Dozens of people were killed in an attack by armed men on a Catholic church in the town of Owo, Ondo state, in southwestern Nigeria, witnesses to the massacre and official sources confirmed.
The exact number of deaths after the shooting and bomb attack on the parish of Saint Francis, whose parishioners were celebrating the Pentecost festival, is still unknown. However, the first counts spoke of at least 50 people. As confirmed by Deputy Ogunmolasuyi Oluwole, among the dead were many children.
A worker at the federal hospital in Owo told a local newspaper that more than 50 people had been taken to hospital after the attack. “They continue to bring people to the hospital, some of them have been confirmed dead and others are still breathing, but at the moment, I cannot specify the number of deaths,” said the professional from the medical center.
Nigeria suffers from incessant bandit attacks and mass kidnappings for lucrative ransoms, especially in the center and north-west of the country.

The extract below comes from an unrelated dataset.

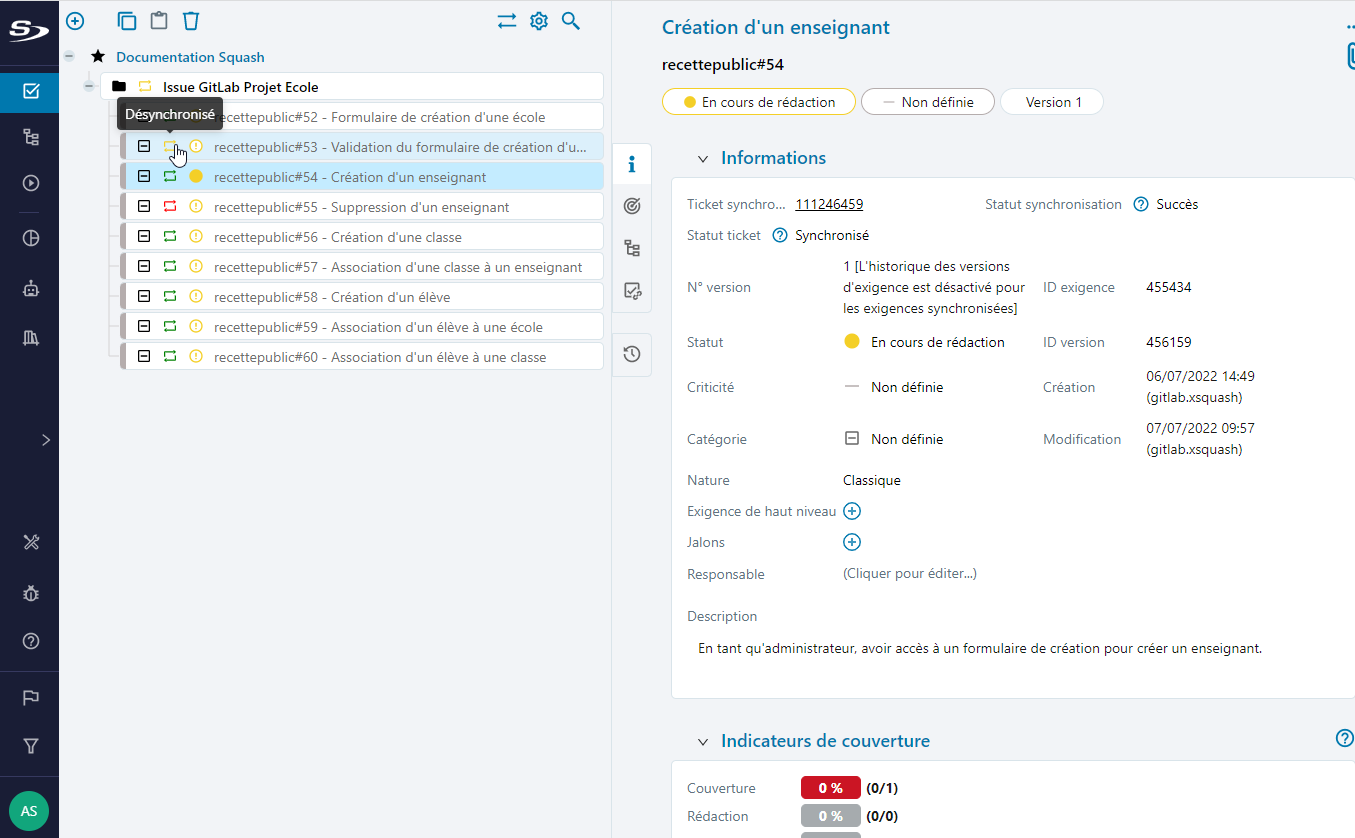The width and height of the screenshot is (1355, 838).
Task: Open the tree settings gear
Action: [538, 20]
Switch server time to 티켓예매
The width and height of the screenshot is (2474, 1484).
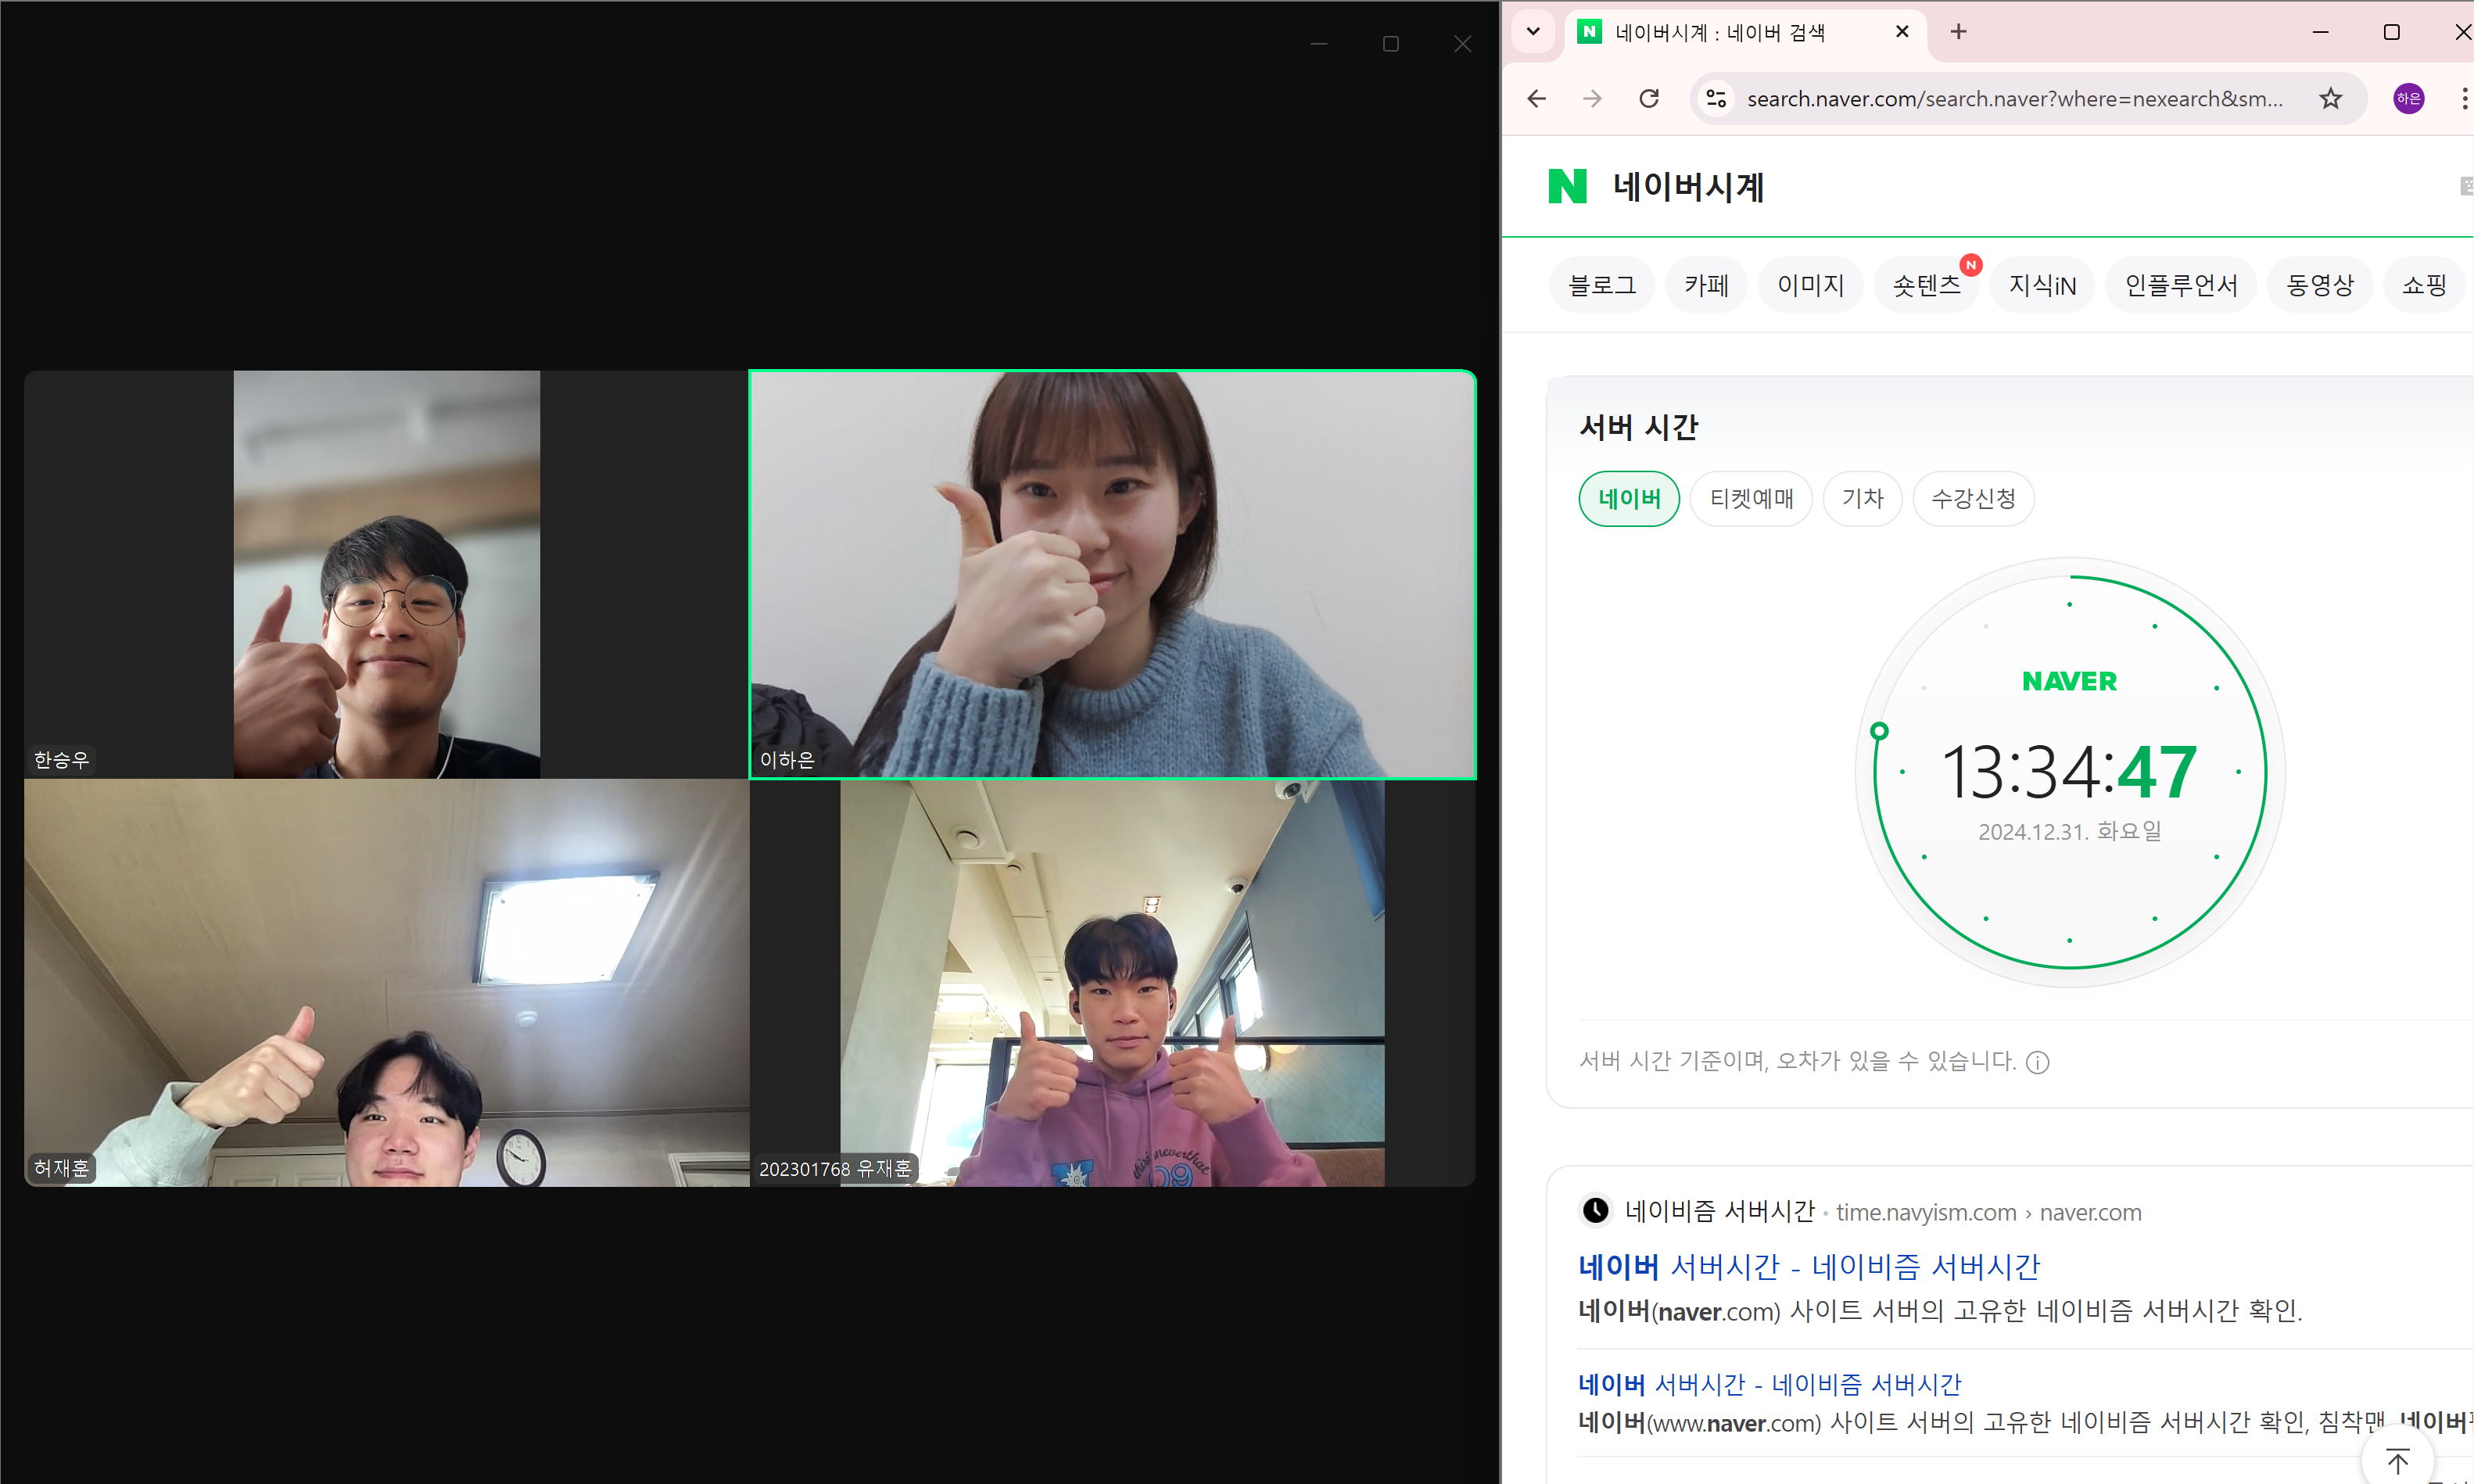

Recently, the southeast of the country has also been the scene of serious kidnappings and murders that the authorities attribute to the separatists of the Indigenous People of Biafra, a group that advocates the secession of that territory.
Added to this insecurity is the jihadist threat that has plagued the northeast of the country since 2009, caused by the Boko Haram group and, since 2015, its Iswap faction (Islamic State in West Africa Province).